=== Work request ===
Please copy exactly the part of the records below that opens with the line containing "Click the green up arrow by 0.10%" and closes with the line containing "You are a GUI", leaving out any pictures.

Material shown START

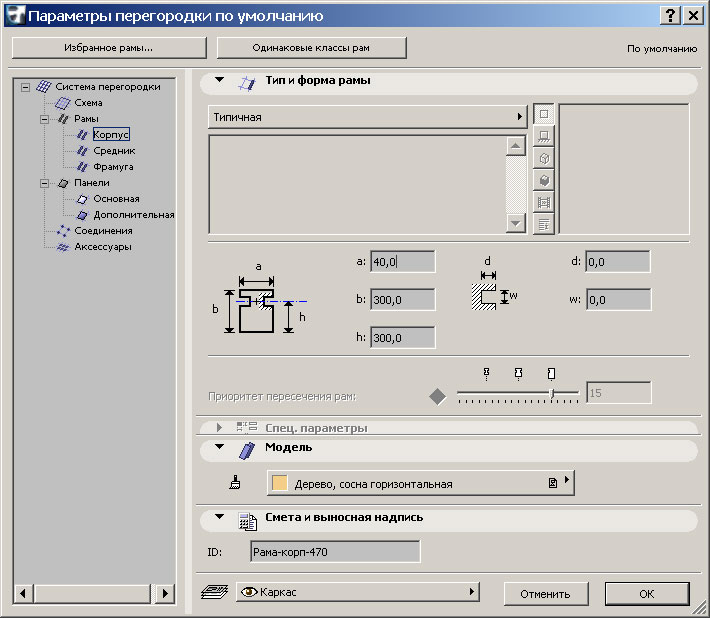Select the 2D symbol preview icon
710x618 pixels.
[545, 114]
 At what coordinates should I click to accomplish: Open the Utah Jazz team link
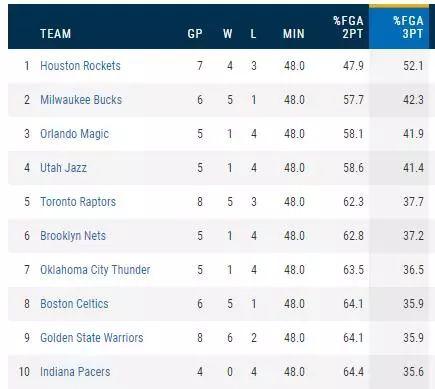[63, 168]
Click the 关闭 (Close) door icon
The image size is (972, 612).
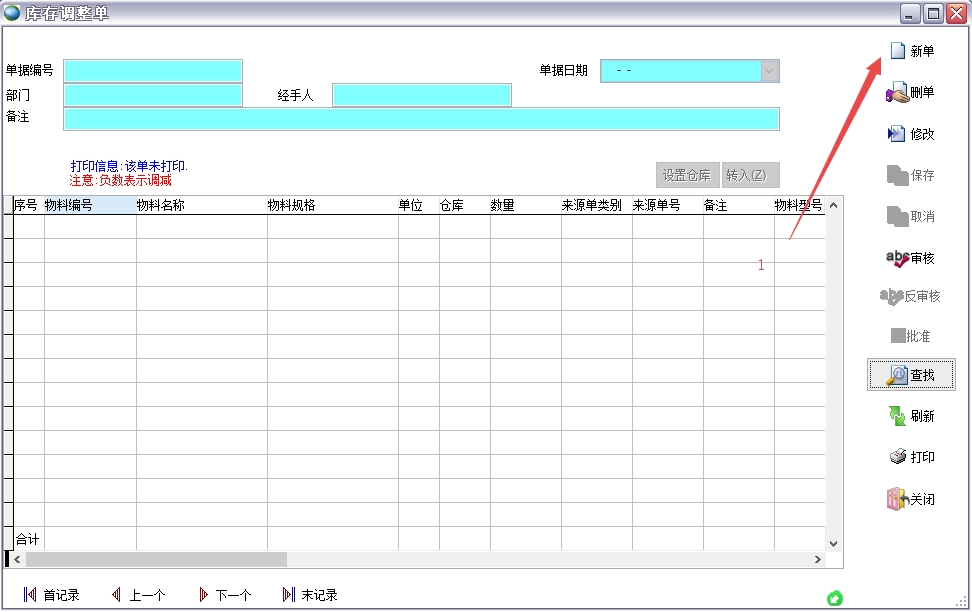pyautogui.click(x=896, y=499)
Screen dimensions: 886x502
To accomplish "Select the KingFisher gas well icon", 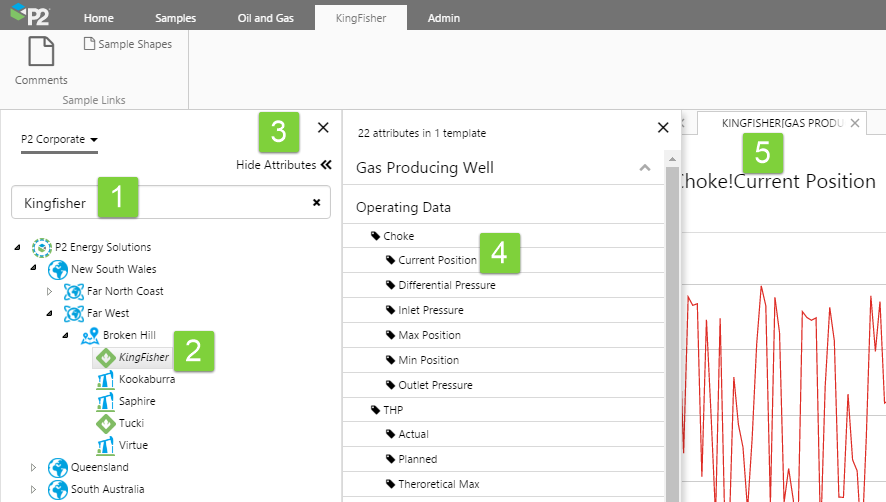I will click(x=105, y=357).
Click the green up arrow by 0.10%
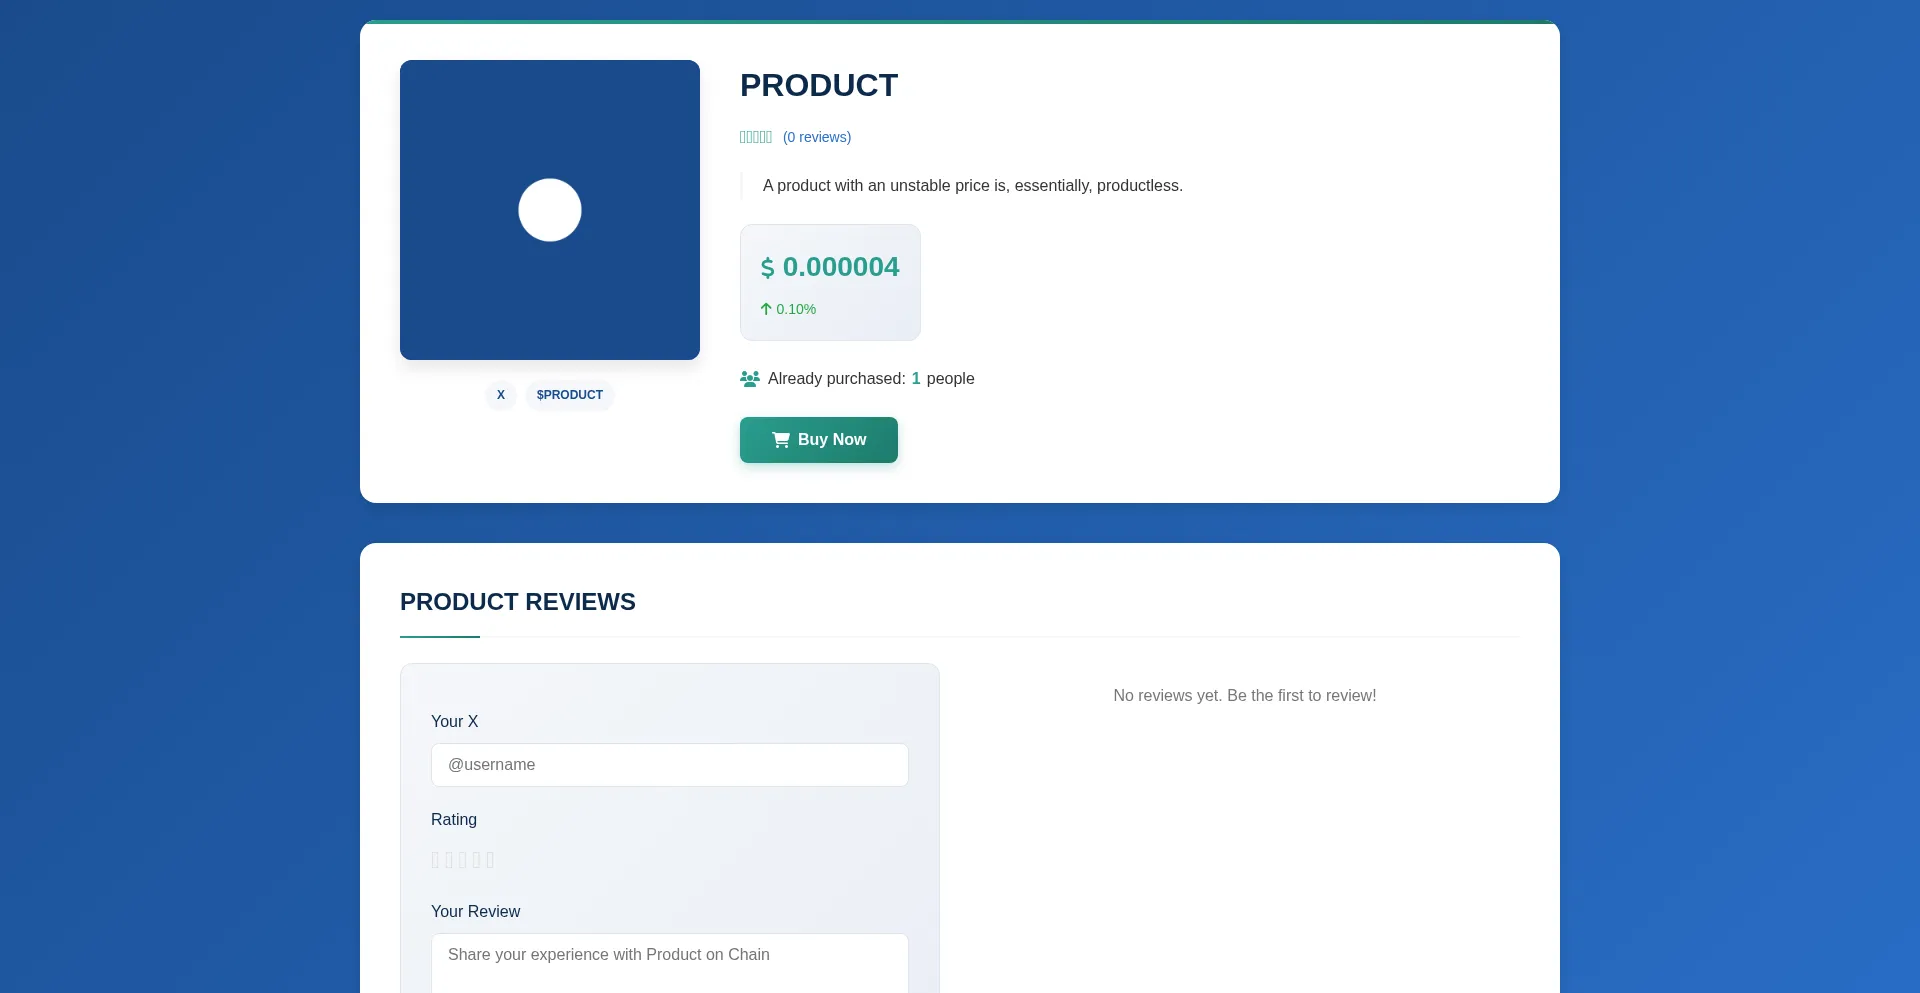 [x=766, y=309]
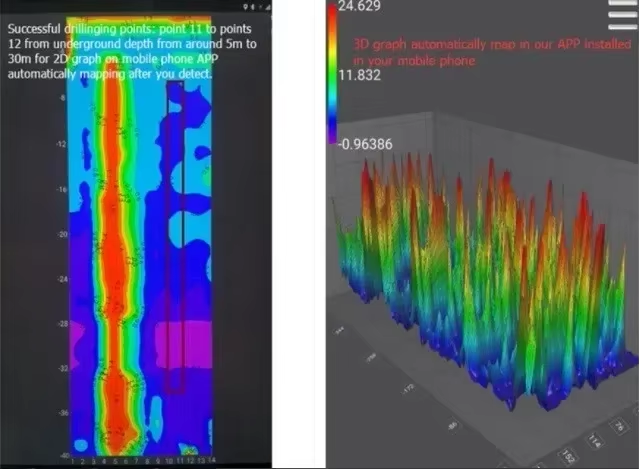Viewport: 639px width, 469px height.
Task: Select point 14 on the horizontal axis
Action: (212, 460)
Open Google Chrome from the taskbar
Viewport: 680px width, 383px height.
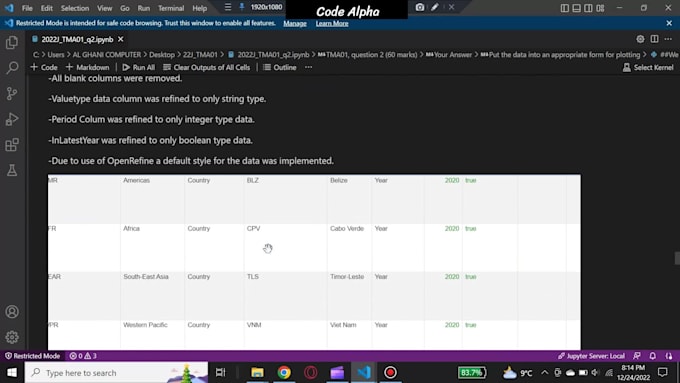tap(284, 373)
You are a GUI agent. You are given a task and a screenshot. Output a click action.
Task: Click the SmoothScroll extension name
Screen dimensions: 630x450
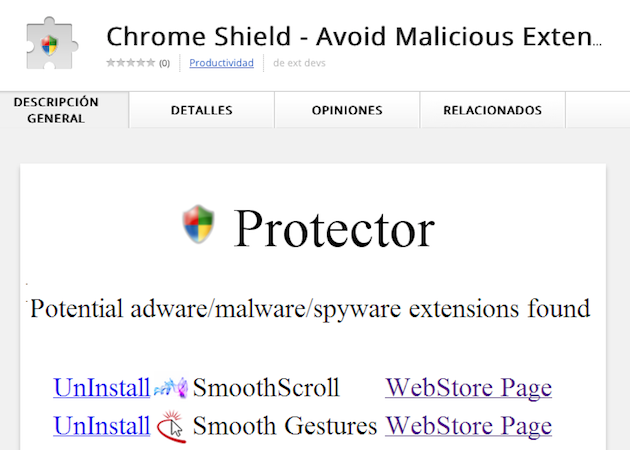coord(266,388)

Material shown END

=== Expected answer ===
Click the green up arrow by 0.10%
 [x=766, y=309]
Viewport: 639px width, 469px height.
Task: Select point 14 on the horizontal axis
Action: (212, 460)
Open Google Chrome from the taskbar
Viewport: 680px width, 383px height.
tap(284, 373)
You are a GUI agent. You are given a task and a screenshot. Output a click action.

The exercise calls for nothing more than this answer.